The front page of the New York Times with the photo of a sullen-looking Boehner: “Boehner cancels tax vote in face of G.O.P. revolt.” Its lede: “Speaker John A. Boehner’s effort to pass fallback legislation to avert a fiscal crisis in less than two weeks collapsed Thursday night in an embarrassing defeat after conservative Republicans refused to support legislation that would allow taxes to rise on the most affluent households in the country.”
The Washington Post: “House Speaker John A. Boehner threw efforts to avoid the year-end ‘fiscal cliff’ into chaos late Thursday, as he abruptly shuttered the House for the holidays after failing to win support from his fellow Republicans for a plan to let tax rates rise for millionaires.”
The L.A. Times called it “a stunning political defeat that effectively turned resolution of the year-end budget crisis over to President Obama and the Democrats.”
Politico’s lede: “Things were so bad for Speaker John Boehner Thursday night, support for his Plan B tax bill so diminished, the limits of his power with his own party laid bare, that he stood in front of the House Republican Conference and recited the Serenity Prayer. ‘God grant me the serenity to accept the things I cannot change, the courage to change the things I can, and the wisdom to know the difference.’ Boehner nearly cried.”
The Washington Post also says Boehner was “near tears.” From the story: “The failure of a grand bargain was the latest oh-so-close moment for Obama and Boehner, who have been dancing around a deal to cut the deficit for the better part of the past two years. And the collapse of Plan B set a new low in Boehner’s sometimes rocky relationship with a House Republican caucus that has long been uneasy about the speaker’s dealmaking with Obama.”
More from behind the scenes: “Having offered so much, Boehner hoped he could keep the details quiet long enough for him to get Obama to agree to enough spending cuts to satisfy his caucus — and so that his leadership team could make the case for compromise in person. But the details did not stay secret for long. Reports leaked out Saturday evening that Boehner had agreed to raise taxes on millionaires. That was followed by a more alarming leak Sunday evening that Boehner was also willing to grant Obama another increase in the federal debt limit. Home in their districts, unsuspecting rank-and-file Republicans were stunned. At that point, senior aides to those lawmakers began anxiously reaching out to GOP leadership staff wanting to know what had happened to the Boehner demand that every dollar in a debt ceiling increase would come with an equal cut in spending. Boehner’s staff scrambled to issue a memo to Republican aides and outside conservative strategists that explained his offer included $1 trillion in spending cuts — roughly the increase in the debt ceiling. But other leadership aides said that the damage had already been done.”
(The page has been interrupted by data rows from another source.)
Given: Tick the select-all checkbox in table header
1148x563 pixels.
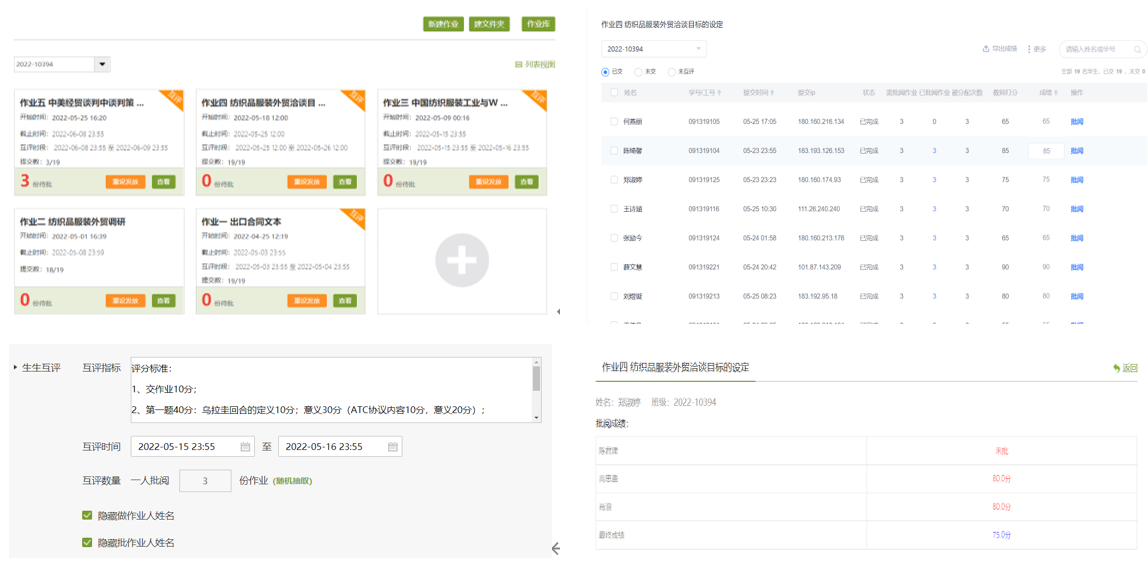Looking at the screenshot, I should (x=614, y=93).
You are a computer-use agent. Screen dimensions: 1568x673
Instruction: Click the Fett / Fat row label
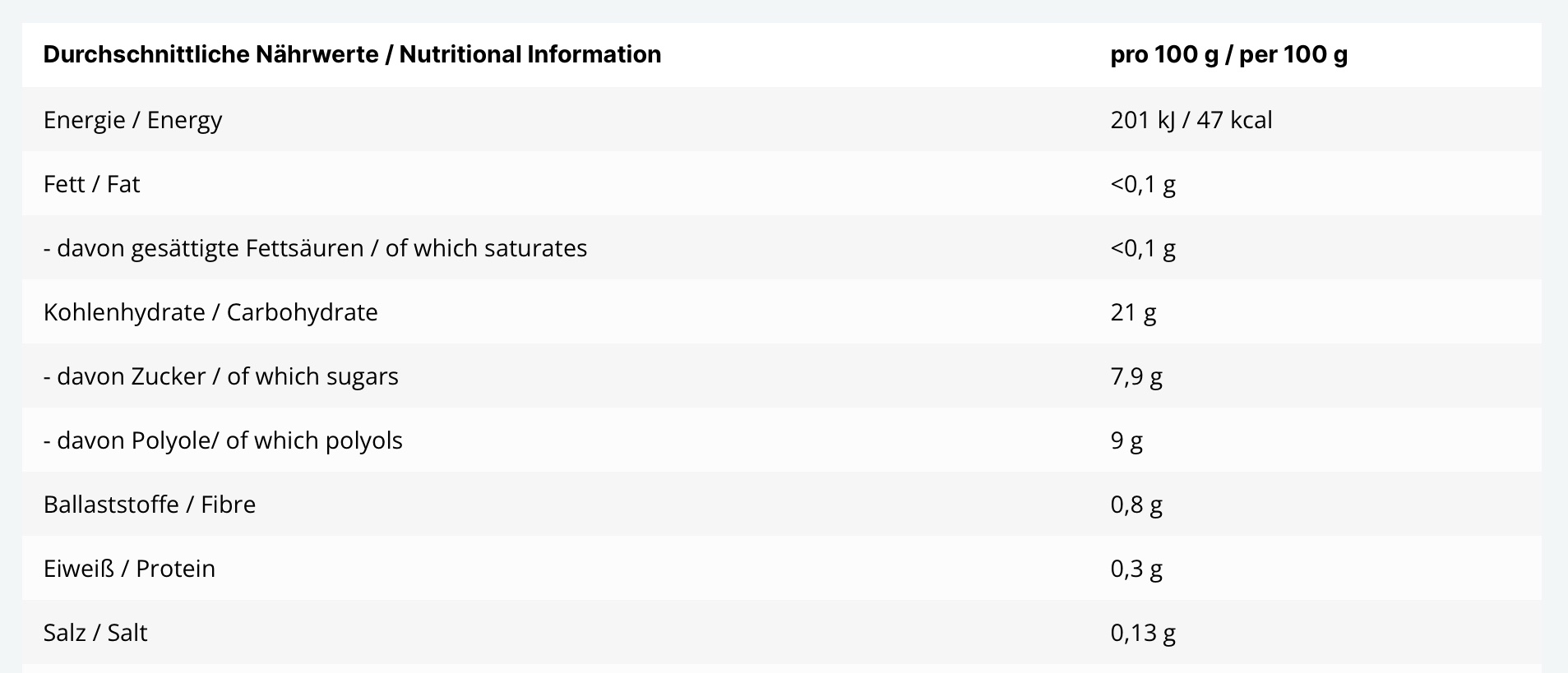click(x=91, y=184)
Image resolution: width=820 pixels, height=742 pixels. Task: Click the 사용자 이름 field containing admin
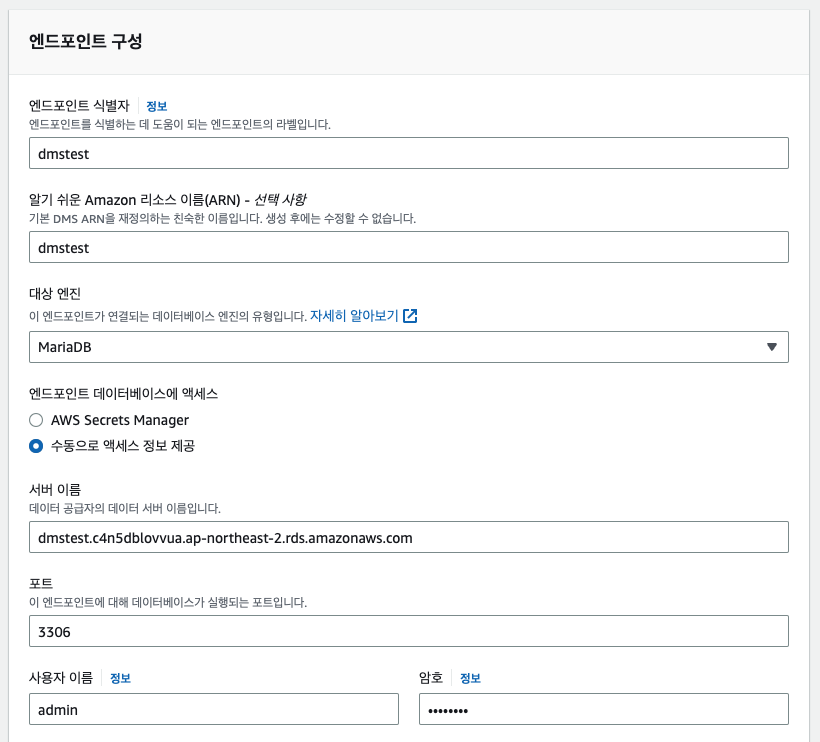coord(214,709)
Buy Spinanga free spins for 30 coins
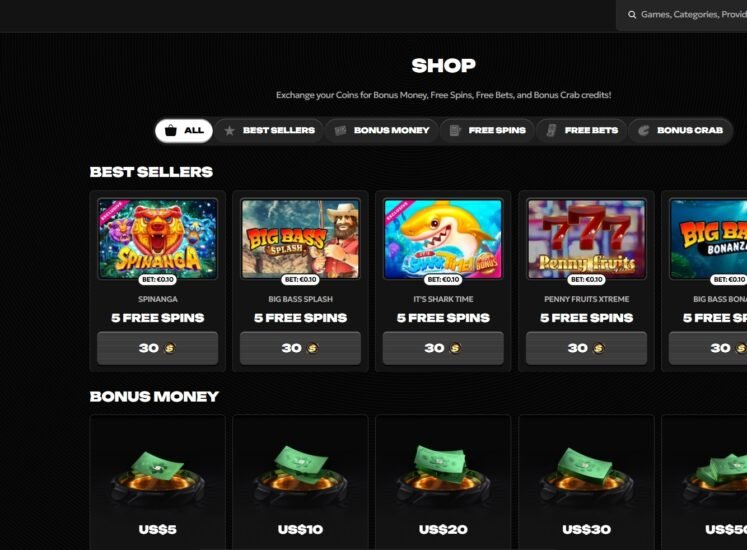This screenshot has width=747, height=550. tap(158, 348)
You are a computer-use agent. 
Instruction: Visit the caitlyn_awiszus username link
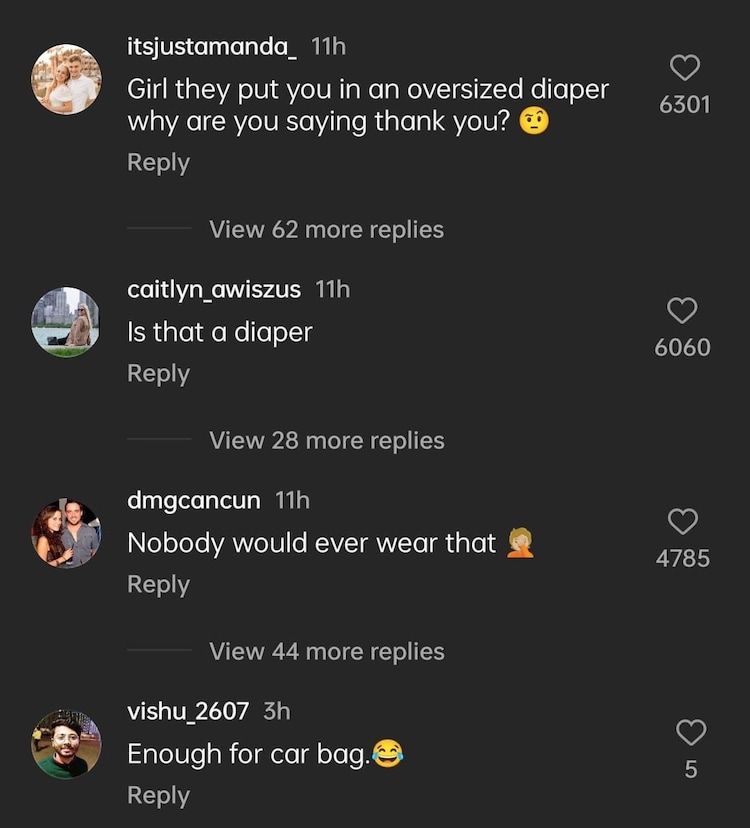(214, 289)
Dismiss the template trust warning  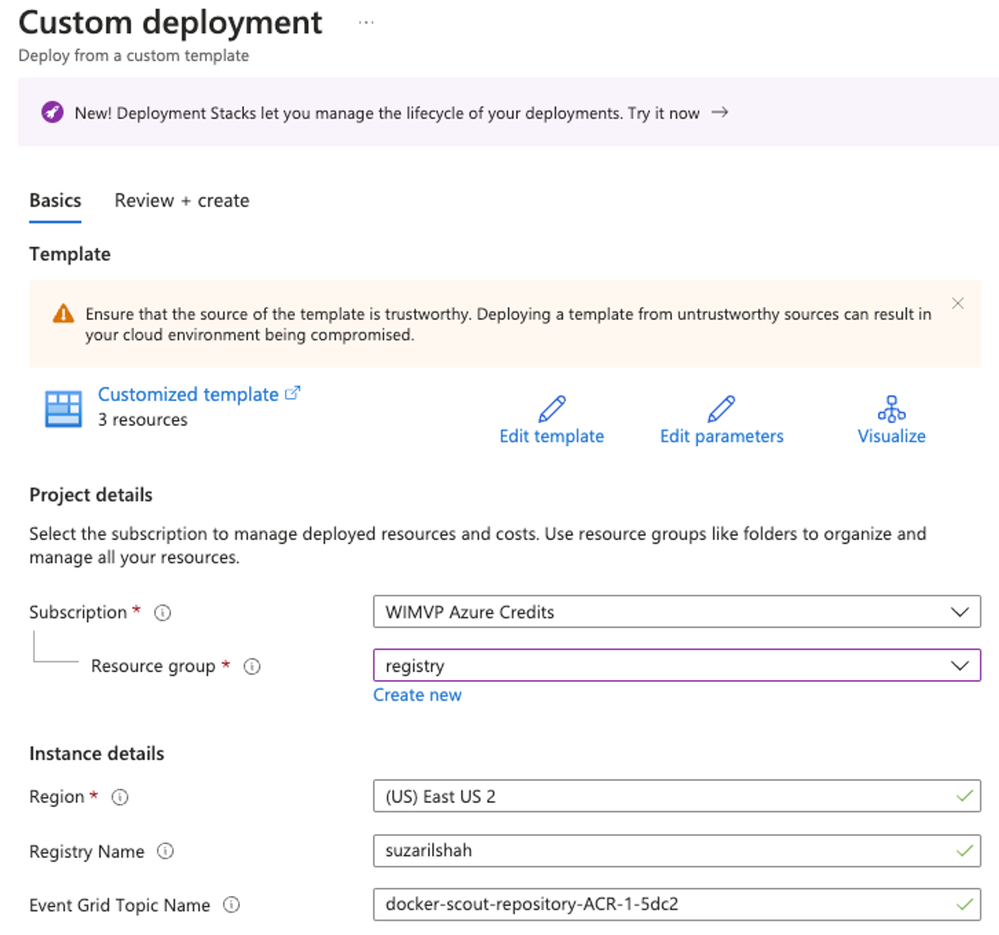click(x=958, y=304)
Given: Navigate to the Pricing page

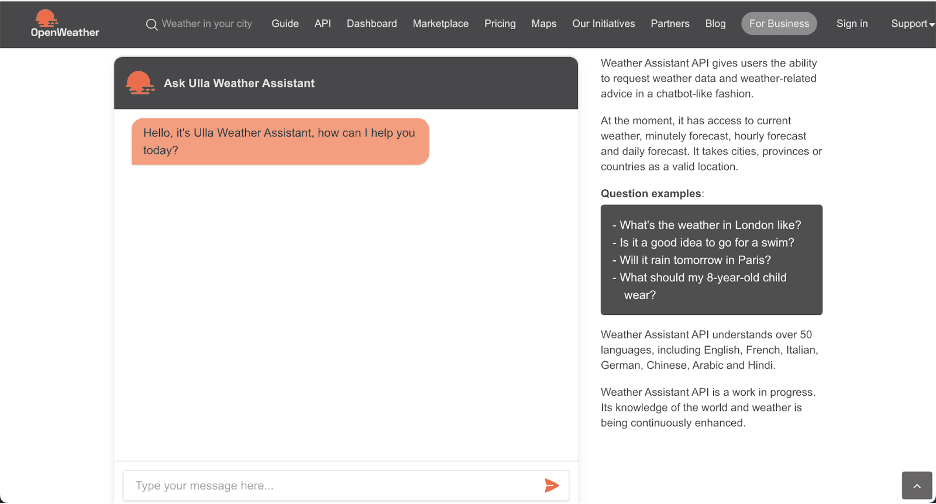Looking at the screenshot, I should click(500, 24).
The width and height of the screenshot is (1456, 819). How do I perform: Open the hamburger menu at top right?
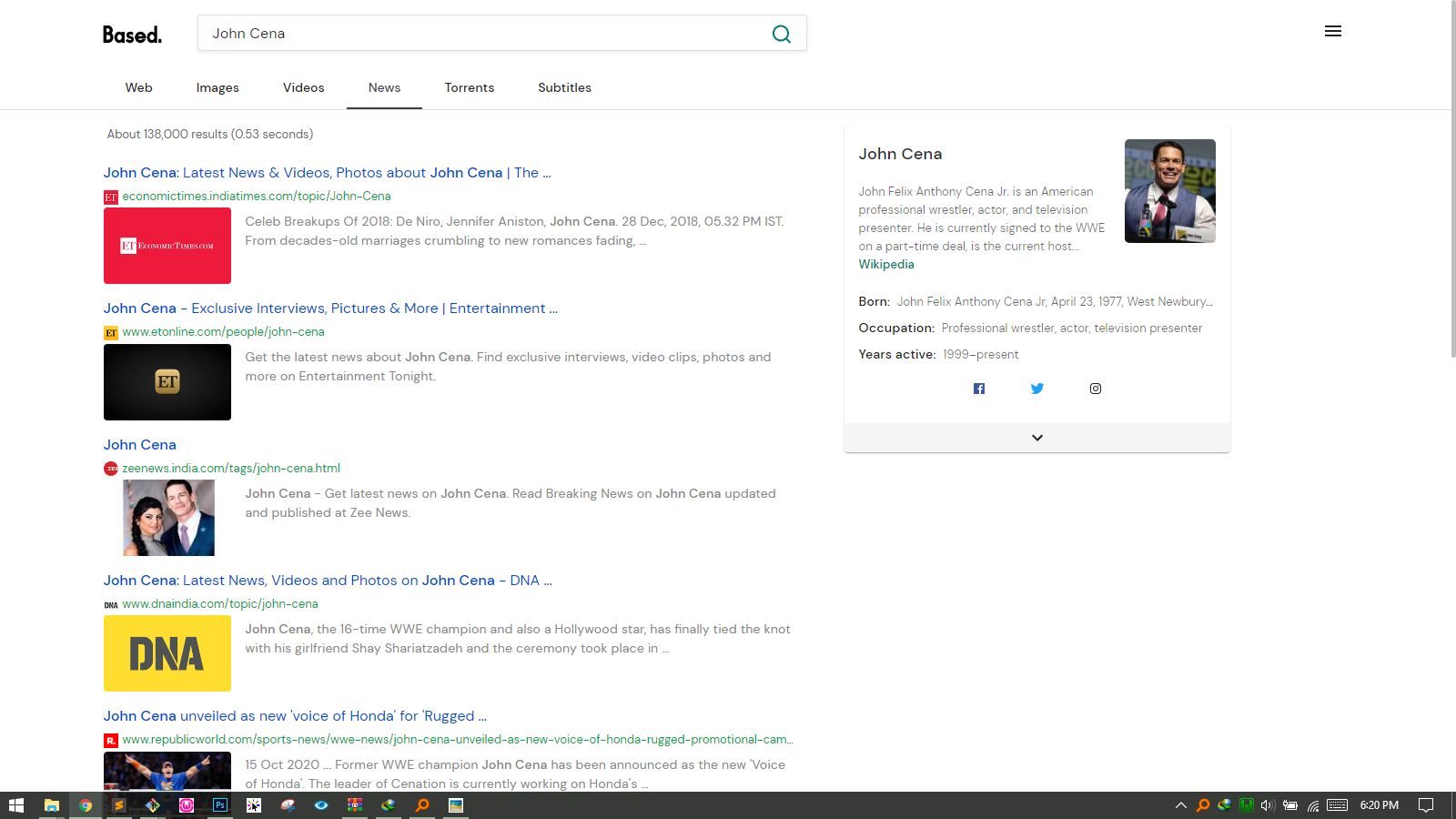click(x=1332, y=32)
The Wall Street Journal: “Boehner's Budget 'Plan B' Collapses.”
Before you get your parachutes, National Journal’s Frates writes, “if politics is part theater – and God knows there’s been plenty of choreographed drama this week – then the House vote tonight marks the end of Act II with the all-important third act climax to come. There is still plenty of time, and opportunity, for Boehner and Obama to strike a deal. … The path to a deal remains. The only question is whether the speaker and the president can walk down it together.”
More: “[B]ehind the rhetoric there was a strategy at play. The plan appeared designed to move Obama toward the speaker’s position of smaller tax increases and larger spending cuts while helping conservatives wrap their heads around the idea of voting for a tax hike.” And: “Though Boehner couldn't get his caucus on record supporting a tax hike, his voter counters now have a much better idea of how many Republicans could get behind that approach. That's important because if Obama and Boehner strike a deal, he won't need to deliver all the votes himself. An Obama-blessed package will win support from House Democrats, who opposed Plan B. Most Republican insiders believe Boehner only has to deliver about half his members to keep his speakership.”
Just asking, why would Boehner negotiate terms with the president he already knew he couldn’t sell?
The speaker struggled to round up GOP votes for a package that only would have raised taxes on millionaires. If Boehner had trouble selling his own package, it sends a message to Obama that his position, raising taxes on people who make over $400,000, is going to be even tougher to pass.
Kansas Rep. Tim Huelskamp was on MSNBC’s Morning Joe and talked of getting something done, but when asked point blank if he’d vote for a tax increase on anyone, he said, flatly, no. He claimed Speaker Boehner always "dives left" and "conservatives are on the outside.” He said, “I disagree with John Boehner actually caving on taxes.”
Then the conversation went to gun control. Huelskamp initially said there could be a “conversation” on what the solutions to the problem could be, but then said, "It's not a gun problem; it's a people problem."
Buried: “Congressional Republicans on Thursday challenged the Obama administration's plan for correcting flaws exposed by the deadly attacks on the U.S. mission in Libya, pressing for an overhaul of its approach to security and probing to discover what Secretary of State Hillary Rodham Clinton and other top officials knew before the attacks,” the L.A. Times writes.